Given exercise 1:
In the records below, rescale the lines from the line that contains "Task: Export the" through the line that contains "click(x=27, y=402)". Rewrite these lines, requests included, with every coordinate in the answers multiplied by 1.25 and rounded to a whole number (halves round up), give only these lines, and leave out the pictures.

Document passage:
======

David also found comfort in recalling God’s dealings with him personally. How often does David start a psalm by pouring out his troubles to God but then reminding himself of what God has done in the past and reassuring himself that God will again deliver him?  As we hear David release his emotions to God, then hear his thoughts about God’s awesome nature, His sovereignty, justice, tender mercies and loving kindness, David’s thoughts become our own. David’s words give voice to emotions we otherwise could not express.

The psalms are of great practical value. The psalms are, after all, one of the five wisdom books in the Bible. Psalms are routinely included in daily Bible reading plans.  Besides being a God-given aid to release emotions, they succinctly state God’s laws and instructions whereas the historical books and prophets use stories to illustrate God’s laws. Most of the New Testament also succinctly states God’s laws and instructions for living.

Learning to meditate, phrase by phrase. As I reflect on past experience, I see how God used my need for regular exercise at the gym to teach me how to meditate. When I first began diligently meditating, I kept copies of verses and passages on the kitchen counter and carried them with me on errands. However, it was at the gym that I really learned how to think deeply about the verses I read. That was where I began meditating-with-the-intent-to-memorize.

======

Data extract:
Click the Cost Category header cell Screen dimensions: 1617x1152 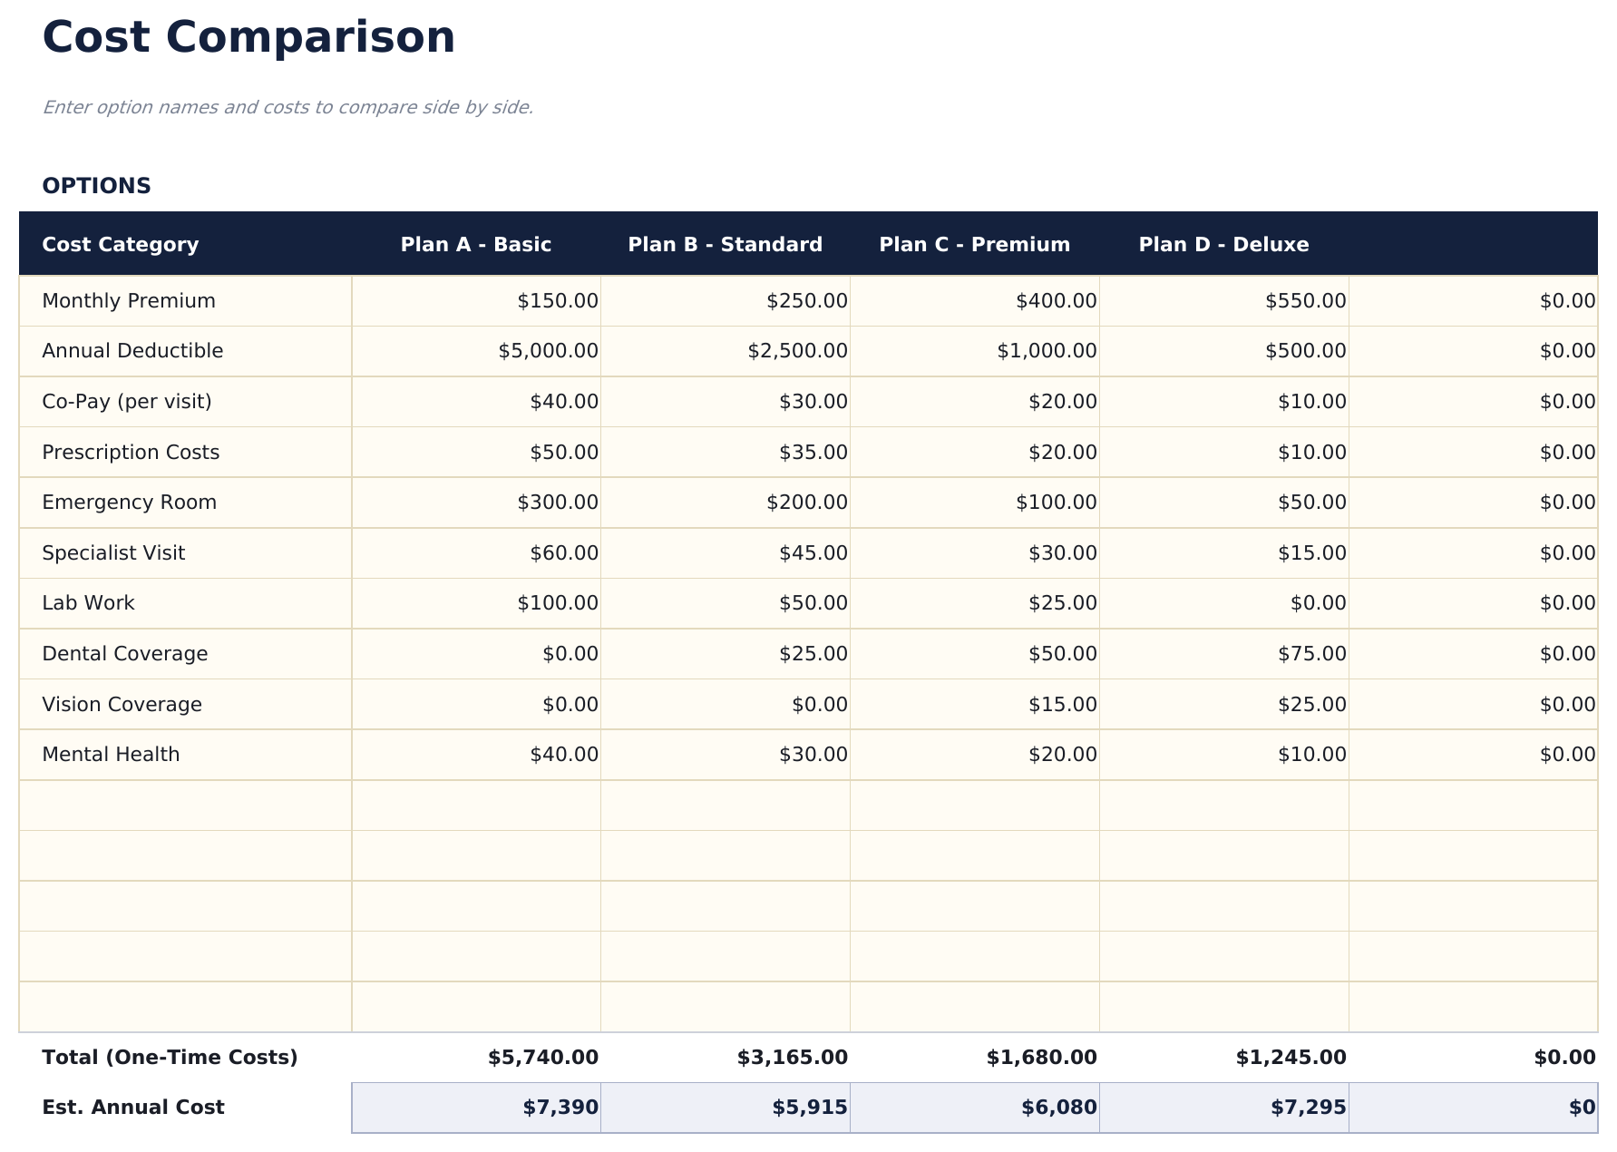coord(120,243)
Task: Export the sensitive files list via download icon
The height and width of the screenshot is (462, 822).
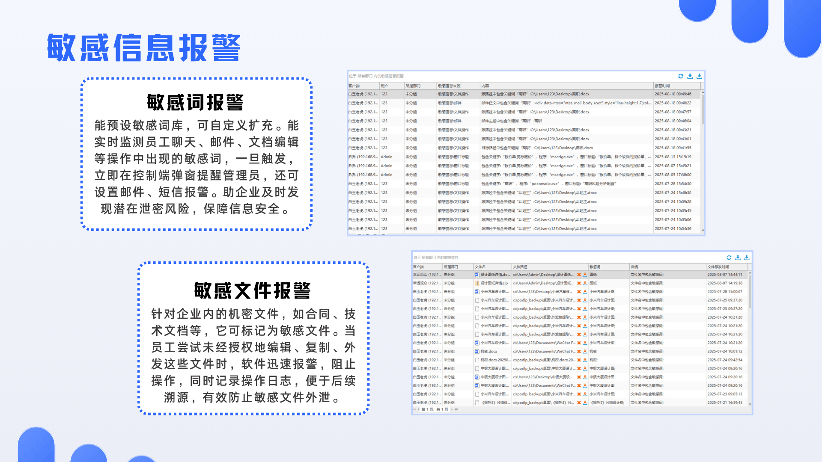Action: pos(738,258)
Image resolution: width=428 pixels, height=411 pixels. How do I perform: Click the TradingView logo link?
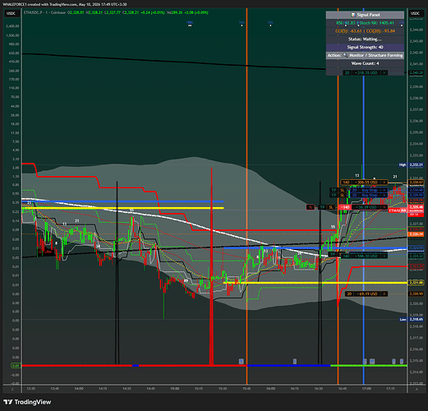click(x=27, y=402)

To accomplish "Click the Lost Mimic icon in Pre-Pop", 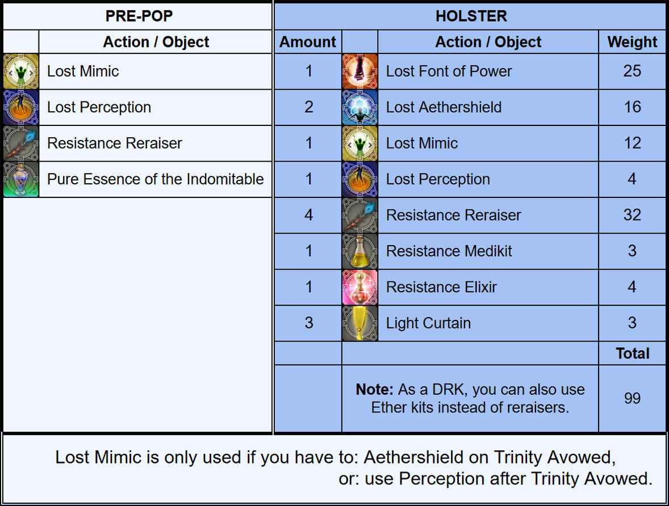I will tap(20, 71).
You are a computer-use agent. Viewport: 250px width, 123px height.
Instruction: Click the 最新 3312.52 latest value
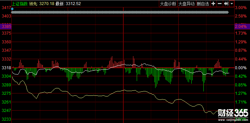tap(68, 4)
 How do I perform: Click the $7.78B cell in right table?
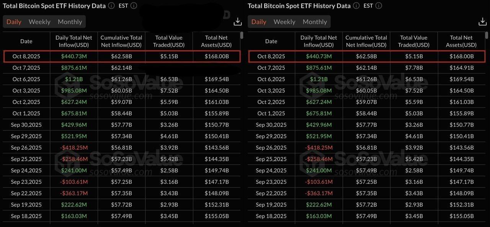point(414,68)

======

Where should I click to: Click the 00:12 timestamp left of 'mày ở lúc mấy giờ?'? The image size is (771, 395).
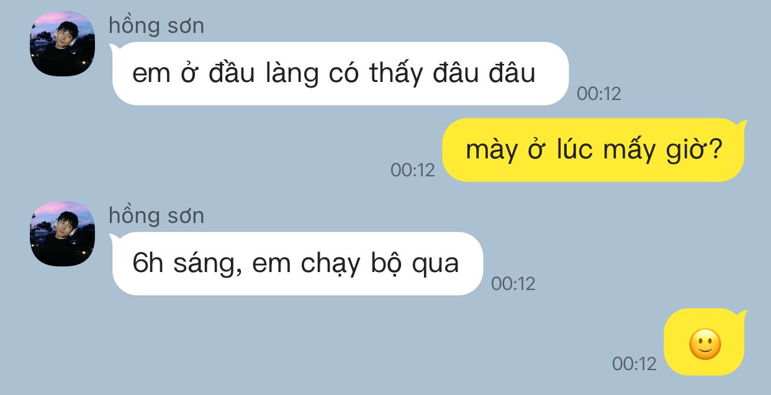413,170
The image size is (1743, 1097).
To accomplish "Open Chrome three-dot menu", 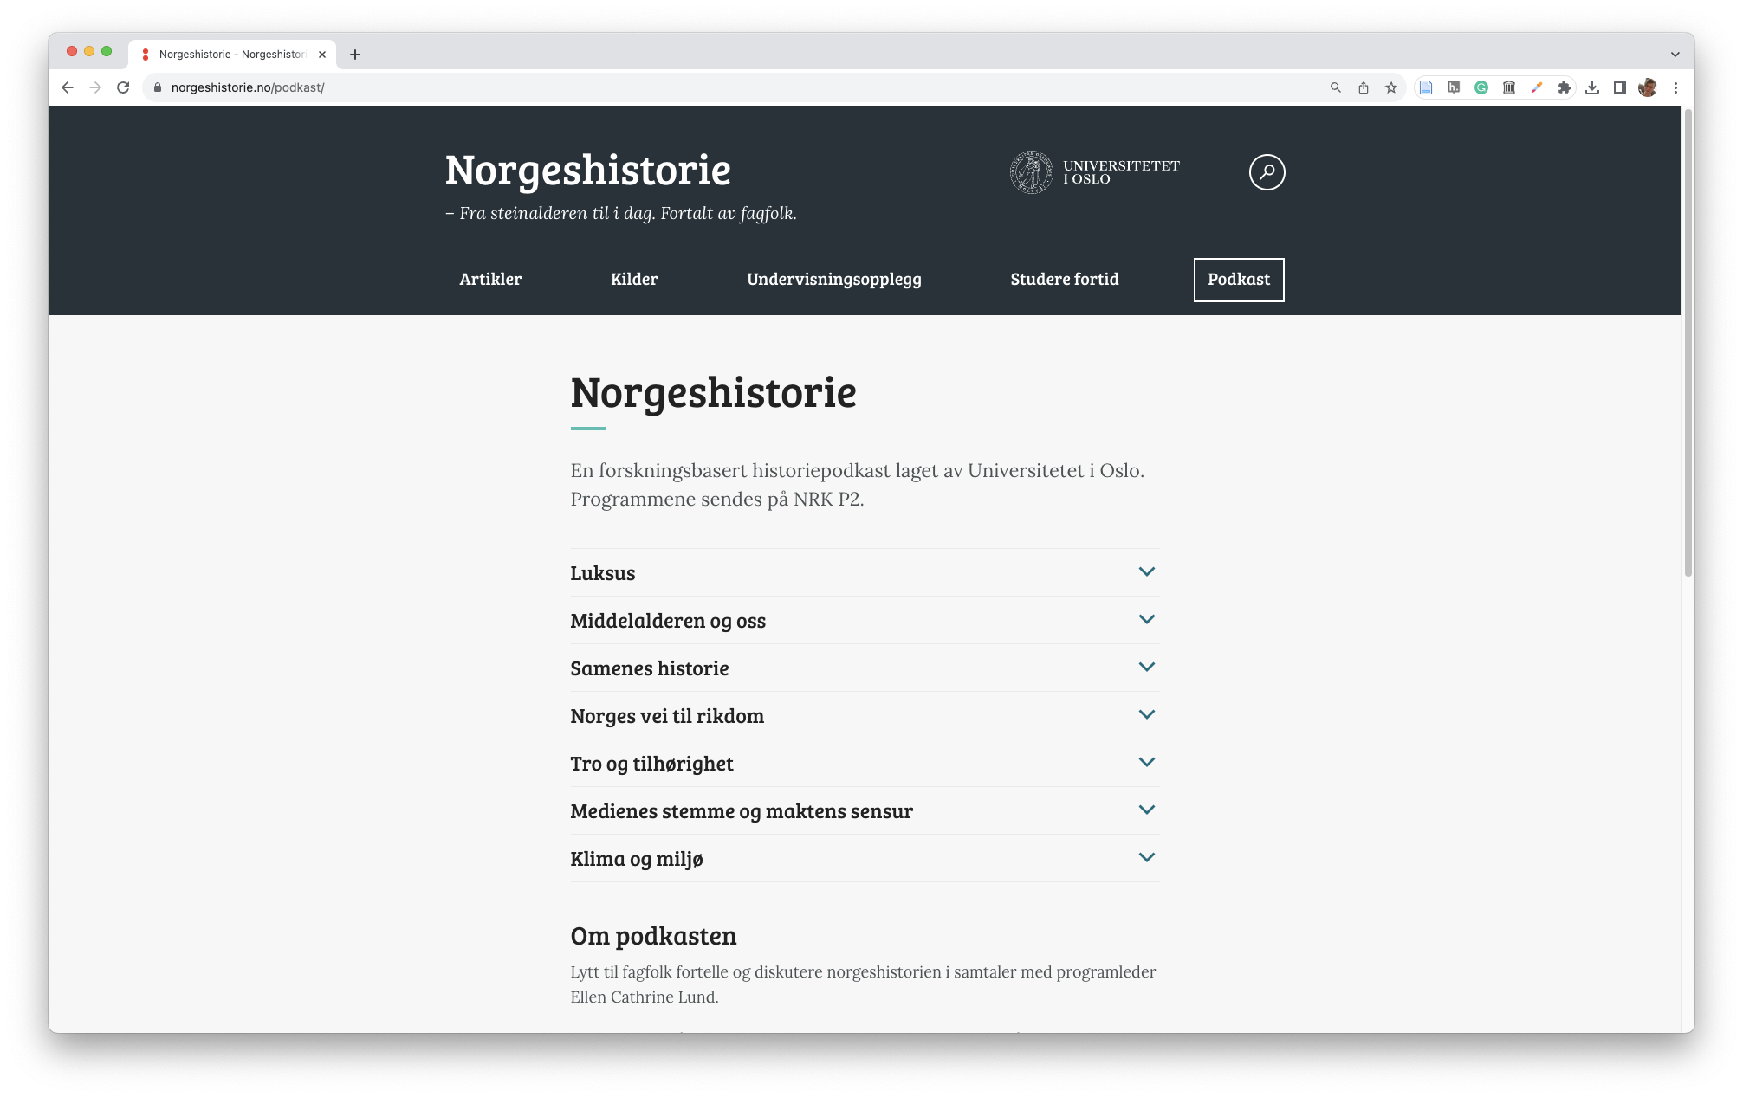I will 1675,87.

======

Given exercise 2:
Answer these questions about the passage on the psalms.
(a) According to the passage, the psalms are one of how many wisdom books in the Bible?
(b) Where did the writer keep copies of verses and passages when first beginning to meditate diligently?
(c) What do the historical books and prophets use to illustrate God's laws?

Answer 1:
Task: Export the sensitive files list via download icon
The height and width of the screenshot is (462, 822).
Action: pos(923,323)
Image resolution: width=428 pixels, height=411 pixels. How do I perform: Click the TradingView logo link?
click(x=34, y=503)

Answer 2:
(a) Five.
(b) On the kitchen counter.
(c) Stories.